IDEMIAの非接触型3D指紋認証デバイス「MorphoWave Compact」 画像:IDEMIA

 MorphoWave Compactは、AI(人工知能)を活用した同社独自の3D指紋認証技術によって、手の厚みなども含め高速で指紋を読み取ることができるデバイスだ。3Dカメラを用い、人の指紋データをモーションで取得しており、手を動かした状態で登録や認証ができる。登録作業は片手で15秒、両手で30秒程度で完了し、1秒以内に4本の指の指紋を照合可能となっている。壁などに取り付けられる小型軽量のデバイスだが、スタンドアロンで親指以外の両手8本の指紋データを約10万人分取り込むことが可能だ。

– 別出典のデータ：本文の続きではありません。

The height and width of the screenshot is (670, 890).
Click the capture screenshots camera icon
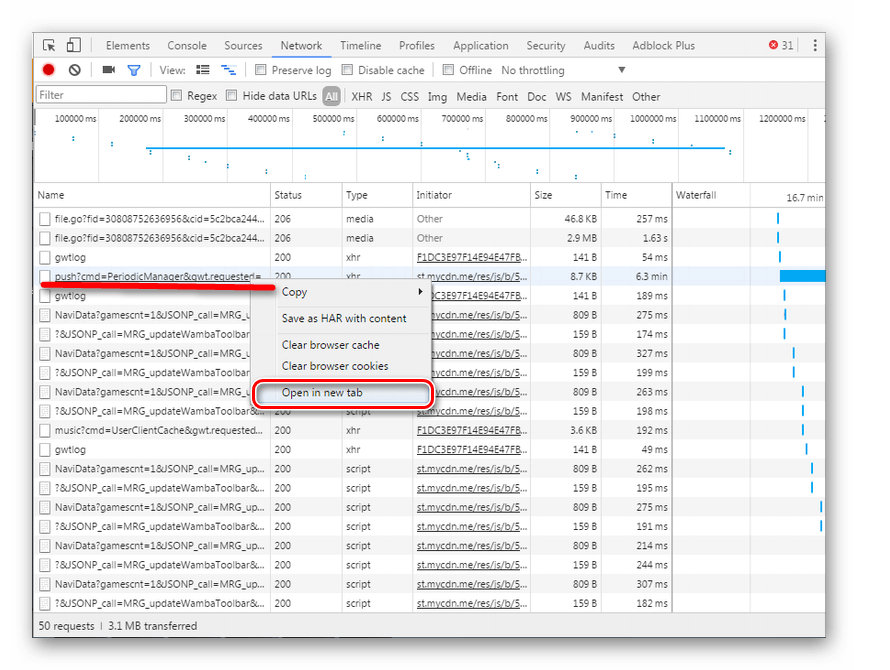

 MorphoWave Compactは、手を固定することなく、センサー上を横切らせるだけで認証ができるという利便性が大きな特長だ。根津氏は、「通常のスキャナータイプであれば、指を置きその部分しか指紋情報を取ることはできないが、モーションでデータを取得するこのデバイスでは、指の表面だけでなく横側の情報もまとめて取得することが可能になっている。取得する情報量がスキャナータイプより多くなることで、例えば利用時に手の通し方が不安定であったり、指の端部分しか映っていなかったりした場合でも、特長点を一定の数値捉えてさえいれば照合を行うことができる」と説明している。

アクセス管理用途の課題を解決するデバイス

 アイデミアの接触型指紋認証デバイスは、民間企業のアクセス管理用途として、「需要が非常に大きくなってきている」としている。

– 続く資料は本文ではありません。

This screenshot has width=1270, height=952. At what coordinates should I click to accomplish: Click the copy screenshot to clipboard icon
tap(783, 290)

 根津氏は、「従来のアクセス管理はICカードを導入している企業が多いが、カードの場合は貸し借りや紛失の恐れがある。特に貴重品や危険物を扱うような現場など、高いセキュリティが求められる場合に大きな課題となっている」と語り、そうした課題への対応策として生体認証デバイス導入が加速していることに言及。生体認証のなかでも、接触型の認証デバイスでは衛生面でのや手入れの懸念があるほか、顔認証はマスクを着用する現場などには向かないことから、「近年、非接触の指紋認証の需要が拡大している」のだという。

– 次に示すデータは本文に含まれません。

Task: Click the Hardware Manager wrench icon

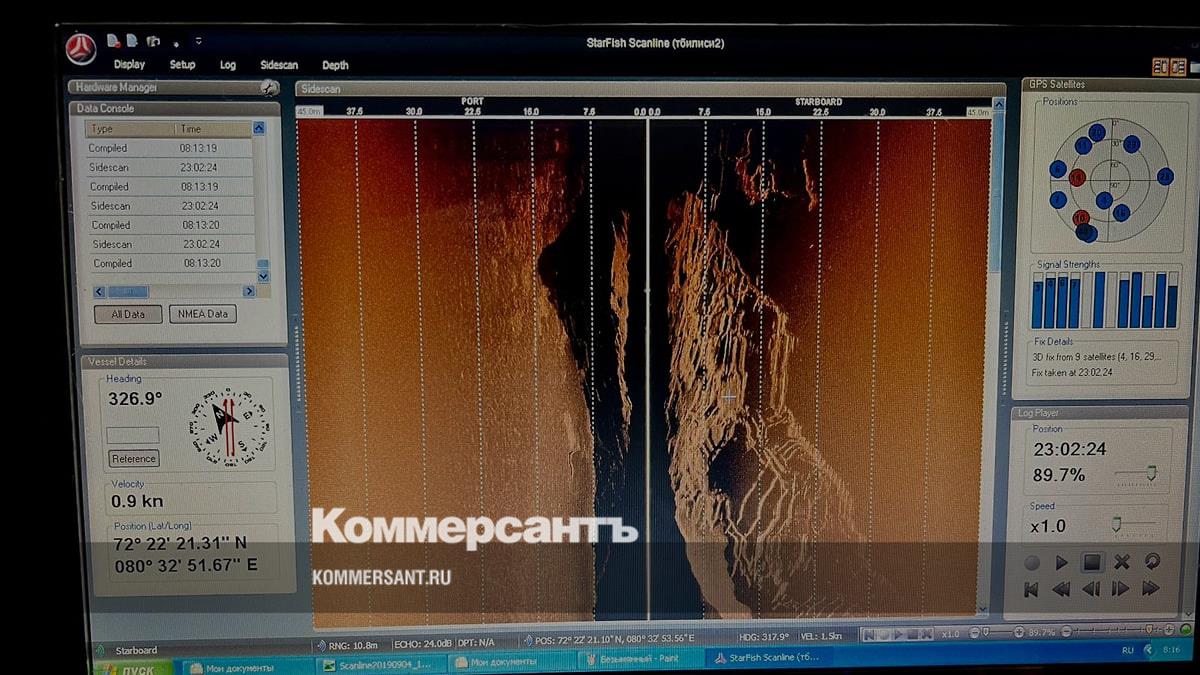Action: pyautogui.click(x=268, y=87)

各種非接触型リーダー規格やQRコードに対応。小型軽量のため壁への取り付けなども可能だ 画像:MorphoWave Compactの紹介動画のスクリーンショット

 MorphoWave Compactは、パスワードや、Prox、iClass、MIFARE/DESFireといった非接触のリーダー規格にも対応することで多要素認証も可能となっている。QRコード読み取りもできるため、来訪者の対応も可能だ。

 さらに、出入りが多いロビーなどでは1本分の指紋が合えばOKとし、逆にサーバルームや金庫などでは4本分が合わなければNGにするといったように、求められるセキュリティレベルに合った認証パラメータの設定もできる。

 前述のような高速かつ高精度の認証機能のほか、導入先のニーズに対応できるさまざまな機能を有していることから、2018年のリリース以降、「オフィスや工場、クリティカルなインフラなど広い方面から需要があり、具体的な数字は言えないが、大きな数字を出している」としている。

 海外では、富裕層の住むエリアへのアクセス管理用途としての導入実績もある。ここでは高速な認証速度を生かし、自動車に乗ったまま手をかざす形で認証を行っているという。